Hackathons for fun and profit
Experts' tips for how to get started:
- Decide what purpose the hackathon will serve: To develop working prototypes of potential new products, or to serve as encouragement to help employees bond and bring ideas to the forefront, for instance.
- Decide who will participate -- employees only, or local indie programmers, or both.
- If external developers are involved, give some thought to intellectual property issues -- who owns the resulting code.
- Figure out the duration of your hackathon, from a day to a week.
- Recruit judges who are well-known and respected in the local tech community.
- Make sure the rules and judging guidelines are clear -- what the categories are, for instance.
- Make sure to offer prizes and have plenty of food.
- Acknowledge all the participants and the winners, on your corporate intranet, say, or in the employee newsletter.
Morano, however, discounts virtual hackathons, complaining that they don't generate any excitement or sense of community.
Hackathons otherwise can also be divided into internal and public types.
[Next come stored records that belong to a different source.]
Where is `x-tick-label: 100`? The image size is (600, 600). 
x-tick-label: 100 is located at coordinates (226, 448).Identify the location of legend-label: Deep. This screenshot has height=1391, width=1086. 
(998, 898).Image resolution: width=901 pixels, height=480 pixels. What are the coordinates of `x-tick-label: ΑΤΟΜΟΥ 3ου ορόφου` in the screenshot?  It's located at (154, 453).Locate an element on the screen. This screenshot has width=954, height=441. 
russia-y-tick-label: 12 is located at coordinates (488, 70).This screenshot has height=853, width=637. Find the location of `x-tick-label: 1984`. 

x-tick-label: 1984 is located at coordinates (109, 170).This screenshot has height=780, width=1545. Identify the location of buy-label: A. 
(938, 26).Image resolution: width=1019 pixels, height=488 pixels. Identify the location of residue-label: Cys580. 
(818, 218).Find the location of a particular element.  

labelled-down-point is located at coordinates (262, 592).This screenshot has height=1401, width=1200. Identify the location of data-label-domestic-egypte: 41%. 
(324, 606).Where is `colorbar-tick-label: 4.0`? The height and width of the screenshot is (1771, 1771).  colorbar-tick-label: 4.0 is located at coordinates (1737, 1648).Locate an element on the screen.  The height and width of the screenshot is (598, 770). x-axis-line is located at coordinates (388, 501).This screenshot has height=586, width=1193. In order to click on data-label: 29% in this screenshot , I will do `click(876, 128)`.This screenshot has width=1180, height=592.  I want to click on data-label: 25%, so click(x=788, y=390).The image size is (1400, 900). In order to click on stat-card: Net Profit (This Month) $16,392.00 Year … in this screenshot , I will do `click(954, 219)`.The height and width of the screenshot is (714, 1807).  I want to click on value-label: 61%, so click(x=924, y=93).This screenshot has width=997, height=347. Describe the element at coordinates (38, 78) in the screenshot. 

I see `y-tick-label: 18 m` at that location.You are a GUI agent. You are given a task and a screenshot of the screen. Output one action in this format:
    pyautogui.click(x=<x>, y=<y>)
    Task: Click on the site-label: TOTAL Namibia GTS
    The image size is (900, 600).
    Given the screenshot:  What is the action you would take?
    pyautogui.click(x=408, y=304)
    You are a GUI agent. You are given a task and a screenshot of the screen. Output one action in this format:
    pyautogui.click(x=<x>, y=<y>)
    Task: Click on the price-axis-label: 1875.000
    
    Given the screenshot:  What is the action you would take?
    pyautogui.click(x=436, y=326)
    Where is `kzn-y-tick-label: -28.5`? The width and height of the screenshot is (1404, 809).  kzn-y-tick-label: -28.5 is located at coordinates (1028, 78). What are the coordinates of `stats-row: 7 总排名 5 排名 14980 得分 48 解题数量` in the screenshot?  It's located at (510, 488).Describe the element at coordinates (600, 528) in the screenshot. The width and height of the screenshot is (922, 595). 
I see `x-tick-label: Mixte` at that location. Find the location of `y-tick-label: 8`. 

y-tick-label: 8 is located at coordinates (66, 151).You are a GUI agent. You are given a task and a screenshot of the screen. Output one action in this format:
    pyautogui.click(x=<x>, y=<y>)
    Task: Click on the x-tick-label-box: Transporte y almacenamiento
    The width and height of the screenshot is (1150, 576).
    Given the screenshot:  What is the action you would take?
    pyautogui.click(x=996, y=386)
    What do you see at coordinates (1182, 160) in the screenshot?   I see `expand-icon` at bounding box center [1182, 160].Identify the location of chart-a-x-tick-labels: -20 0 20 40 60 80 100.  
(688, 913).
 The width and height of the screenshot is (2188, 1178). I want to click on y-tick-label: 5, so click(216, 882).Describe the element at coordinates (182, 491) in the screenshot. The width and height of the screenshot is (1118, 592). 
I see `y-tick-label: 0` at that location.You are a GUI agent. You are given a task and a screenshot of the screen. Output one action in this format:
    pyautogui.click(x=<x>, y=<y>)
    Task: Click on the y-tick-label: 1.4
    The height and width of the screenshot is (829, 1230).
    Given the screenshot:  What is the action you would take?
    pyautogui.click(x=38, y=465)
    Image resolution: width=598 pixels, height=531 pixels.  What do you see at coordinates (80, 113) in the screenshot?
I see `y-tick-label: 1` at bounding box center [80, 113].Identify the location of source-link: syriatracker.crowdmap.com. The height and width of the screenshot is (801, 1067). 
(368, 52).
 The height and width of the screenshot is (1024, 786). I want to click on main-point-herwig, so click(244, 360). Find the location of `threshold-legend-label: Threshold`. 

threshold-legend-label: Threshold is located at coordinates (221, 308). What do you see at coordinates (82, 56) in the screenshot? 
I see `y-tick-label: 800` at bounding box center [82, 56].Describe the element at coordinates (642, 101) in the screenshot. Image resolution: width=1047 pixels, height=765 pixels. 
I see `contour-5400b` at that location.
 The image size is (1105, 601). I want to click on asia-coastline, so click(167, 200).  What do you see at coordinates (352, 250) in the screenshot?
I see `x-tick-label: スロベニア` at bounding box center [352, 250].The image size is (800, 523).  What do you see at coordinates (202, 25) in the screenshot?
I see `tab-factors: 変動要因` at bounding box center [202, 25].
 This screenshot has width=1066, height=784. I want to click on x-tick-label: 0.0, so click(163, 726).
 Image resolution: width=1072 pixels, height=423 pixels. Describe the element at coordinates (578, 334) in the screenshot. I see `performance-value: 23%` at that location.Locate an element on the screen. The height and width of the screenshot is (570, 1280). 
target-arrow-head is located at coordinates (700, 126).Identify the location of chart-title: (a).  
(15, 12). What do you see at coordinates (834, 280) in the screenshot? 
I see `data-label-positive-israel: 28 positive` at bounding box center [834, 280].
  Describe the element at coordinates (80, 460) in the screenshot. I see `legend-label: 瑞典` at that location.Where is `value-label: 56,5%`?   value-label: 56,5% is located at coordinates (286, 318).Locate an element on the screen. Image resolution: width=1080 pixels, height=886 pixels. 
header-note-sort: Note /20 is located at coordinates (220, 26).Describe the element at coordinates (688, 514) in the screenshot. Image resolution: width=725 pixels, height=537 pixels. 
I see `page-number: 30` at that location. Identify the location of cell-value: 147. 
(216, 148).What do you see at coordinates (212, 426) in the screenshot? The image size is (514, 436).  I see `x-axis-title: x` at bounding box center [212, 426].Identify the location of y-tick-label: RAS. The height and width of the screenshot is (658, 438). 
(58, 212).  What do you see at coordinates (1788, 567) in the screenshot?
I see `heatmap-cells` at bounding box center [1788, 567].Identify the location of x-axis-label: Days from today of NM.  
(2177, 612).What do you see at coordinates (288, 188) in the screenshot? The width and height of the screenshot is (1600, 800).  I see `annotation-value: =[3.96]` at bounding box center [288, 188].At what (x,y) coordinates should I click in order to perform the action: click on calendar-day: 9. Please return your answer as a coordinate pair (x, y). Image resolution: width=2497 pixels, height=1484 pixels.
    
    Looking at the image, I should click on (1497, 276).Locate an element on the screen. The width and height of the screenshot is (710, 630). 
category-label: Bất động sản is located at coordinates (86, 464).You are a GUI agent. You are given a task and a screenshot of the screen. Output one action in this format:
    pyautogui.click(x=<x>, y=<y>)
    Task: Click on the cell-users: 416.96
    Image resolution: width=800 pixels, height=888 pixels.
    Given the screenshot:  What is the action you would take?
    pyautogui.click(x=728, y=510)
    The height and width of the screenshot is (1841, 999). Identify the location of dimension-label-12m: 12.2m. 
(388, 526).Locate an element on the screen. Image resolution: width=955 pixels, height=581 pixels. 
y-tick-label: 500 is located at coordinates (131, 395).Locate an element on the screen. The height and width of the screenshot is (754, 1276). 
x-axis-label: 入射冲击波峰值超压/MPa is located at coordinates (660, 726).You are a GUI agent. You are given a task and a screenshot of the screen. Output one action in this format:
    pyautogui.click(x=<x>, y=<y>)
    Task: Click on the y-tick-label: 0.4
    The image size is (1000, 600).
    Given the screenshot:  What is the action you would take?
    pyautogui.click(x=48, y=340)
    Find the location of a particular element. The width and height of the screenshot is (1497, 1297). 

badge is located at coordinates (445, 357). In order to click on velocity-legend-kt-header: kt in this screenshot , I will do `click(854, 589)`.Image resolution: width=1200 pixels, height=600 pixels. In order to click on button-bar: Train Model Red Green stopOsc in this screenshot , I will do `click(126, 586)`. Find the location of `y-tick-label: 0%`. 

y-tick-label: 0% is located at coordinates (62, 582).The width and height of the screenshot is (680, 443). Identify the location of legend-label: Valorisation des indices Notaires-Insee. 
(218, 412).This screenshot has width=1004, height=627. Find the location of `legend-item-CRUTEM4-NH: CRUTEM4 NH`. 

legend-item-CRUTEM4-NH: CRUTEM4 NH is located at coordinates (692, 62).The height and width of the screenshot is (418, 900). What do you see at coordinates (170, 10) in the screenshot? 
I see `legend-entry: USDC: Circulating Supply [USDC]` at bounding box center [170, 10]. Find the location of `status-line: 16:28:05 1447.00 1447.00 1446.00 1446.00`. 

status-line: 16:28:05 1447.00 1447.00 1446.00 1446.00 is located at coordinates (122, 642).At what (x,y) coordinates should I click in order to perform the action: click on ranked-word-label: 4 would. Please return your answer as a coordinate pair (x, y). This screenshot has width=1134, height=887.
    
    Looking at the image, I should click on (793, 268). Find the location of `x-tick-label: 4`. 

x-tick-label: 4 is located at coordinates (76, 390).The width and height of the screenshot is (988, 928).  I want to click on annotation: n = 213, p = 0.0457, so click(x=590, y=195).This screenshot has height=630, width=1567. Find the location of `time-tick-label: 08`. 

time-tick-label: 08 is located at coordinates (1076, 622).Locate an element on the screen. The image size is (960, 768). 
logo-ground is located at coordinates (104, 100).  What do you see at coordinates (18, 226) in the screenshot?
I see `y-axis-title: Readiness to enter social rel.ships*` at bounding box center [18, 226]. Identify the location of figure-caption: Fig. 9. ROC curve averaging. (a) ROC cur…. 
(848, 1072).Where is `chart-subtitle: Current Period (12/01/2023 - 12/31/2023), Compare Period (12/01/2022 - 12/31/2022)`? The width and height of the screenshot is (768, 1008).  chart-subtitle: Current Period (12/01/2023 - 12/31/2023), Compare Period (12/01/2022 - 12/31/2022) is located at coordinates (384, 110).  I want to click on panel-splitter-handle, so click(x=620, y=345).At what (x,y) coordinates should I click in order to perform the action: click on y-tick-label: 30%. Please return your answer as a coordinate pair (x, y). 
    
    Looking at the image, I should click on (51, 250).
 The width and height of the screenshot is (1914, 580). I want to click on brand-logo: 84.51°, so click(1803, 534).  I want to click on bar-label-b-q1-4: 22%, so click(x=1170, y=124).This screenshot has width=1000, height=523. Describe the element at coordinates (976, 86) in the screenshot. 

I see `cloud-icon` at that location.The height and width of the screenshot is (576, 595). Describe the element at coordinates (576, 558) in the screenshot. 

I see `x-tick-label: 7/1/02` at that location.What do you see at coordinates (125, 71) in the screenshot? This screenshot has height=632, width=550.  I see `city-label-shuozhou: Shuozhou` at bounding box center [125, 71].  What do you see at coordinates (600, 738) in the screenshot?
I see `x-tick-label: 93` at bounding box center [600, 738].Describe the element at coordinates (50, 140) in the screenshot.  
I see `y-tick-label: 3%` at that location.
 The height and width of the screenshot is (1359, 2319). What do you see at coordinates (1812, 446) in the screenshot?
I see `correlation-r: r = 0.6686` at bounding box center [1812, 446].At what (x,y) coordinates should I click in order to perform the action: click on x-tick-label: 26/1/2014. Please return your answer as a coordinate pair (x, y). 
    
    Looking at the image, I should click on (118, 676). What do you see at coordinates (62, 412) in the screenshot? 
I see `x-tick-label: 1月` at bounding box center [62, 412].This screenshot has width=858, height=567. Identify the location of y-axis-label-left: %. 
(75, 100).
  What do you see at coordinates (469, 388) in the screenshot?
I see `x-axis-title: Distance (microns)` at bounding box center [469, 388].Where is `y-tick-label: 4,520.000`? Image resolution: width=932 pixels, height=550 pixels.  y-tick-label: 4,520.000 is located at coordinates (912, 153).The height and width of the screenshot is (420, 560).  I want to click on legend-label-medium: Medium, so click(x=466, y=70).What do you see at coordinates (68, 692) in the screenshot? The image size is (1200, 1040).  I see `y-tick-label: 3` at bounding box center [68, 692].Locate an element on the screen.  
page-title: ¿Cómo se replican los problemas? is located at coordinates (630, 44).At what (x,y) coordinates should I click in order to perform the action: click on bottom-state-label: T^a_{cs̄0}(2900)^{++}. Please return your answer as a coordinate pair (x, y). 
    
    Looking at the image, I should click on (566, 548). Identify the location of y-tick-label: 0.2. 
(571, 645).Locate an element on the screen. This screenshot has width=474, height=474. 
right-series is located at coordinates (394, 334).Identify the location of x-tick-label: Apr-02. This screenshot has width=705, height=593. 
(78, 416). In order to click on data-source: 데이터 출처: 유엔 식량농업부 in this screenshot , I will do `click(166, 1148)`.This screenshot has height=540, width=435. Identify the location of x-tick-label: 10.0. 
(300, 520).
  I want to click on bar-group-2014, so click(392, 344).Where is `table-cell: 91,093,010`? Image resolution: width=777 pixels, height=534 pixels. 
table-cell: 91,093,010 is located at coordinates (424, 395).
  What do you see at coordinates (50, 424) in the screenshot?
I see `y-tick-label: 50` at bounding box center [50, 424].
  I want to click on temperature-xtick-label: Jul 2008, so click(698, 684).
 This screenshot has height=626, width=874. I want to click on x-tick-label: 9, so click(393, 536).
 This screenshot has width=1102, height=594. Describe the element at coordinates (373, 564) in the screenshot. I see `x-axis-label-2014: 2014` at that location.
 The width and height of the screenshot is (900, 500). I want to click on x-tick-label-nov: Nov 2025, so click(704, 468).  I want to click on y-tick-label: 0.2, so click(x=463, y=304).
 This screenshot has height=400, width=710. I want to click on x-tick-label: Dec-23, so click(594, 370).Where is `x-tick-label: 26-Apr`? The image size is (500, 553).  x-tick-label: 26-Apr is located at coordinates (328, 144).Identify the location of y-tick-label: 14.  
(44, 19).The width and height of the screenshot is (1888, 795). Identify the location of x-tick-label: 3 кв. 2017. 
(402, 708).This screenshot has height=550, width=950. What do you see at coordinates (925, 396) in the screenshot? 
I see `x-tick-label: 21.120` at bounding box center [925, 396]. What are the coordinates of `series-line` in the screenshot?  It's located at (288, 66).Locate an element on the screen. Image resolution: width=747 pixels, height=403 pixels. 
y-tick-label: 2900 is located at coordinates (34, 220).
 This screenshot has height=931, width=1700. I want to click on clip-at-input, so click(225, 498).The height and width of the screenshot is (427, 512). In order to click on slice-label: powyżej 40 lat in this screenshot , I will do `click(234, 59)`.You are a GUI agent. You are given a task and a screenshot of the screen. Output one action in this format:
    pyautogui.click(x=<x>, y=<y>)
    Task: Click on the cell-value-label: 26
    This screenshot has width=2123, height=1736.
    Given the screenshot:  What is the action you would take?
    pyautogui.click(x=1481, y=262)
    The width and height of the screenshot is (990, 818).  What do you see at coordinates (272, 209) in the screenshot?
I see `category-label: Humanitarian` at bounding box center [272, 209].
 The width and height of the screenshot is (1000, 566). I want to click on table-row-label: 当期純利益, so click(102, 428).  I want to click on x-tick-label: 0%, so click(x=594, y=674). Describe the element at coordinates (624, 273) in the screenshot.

Internal hackathons involve only employees of a particular enterprise, while public hackathons are open to all comers.
Internal hackathons, explains Morano, are intended to encourage members of the rank-and-file to bring their ideas to the forefront. "The people standing at the whiteboard coming up with the ideas are not necessarily the people with the best ideas, and they want to hear from those who would not normally be heard from," he says.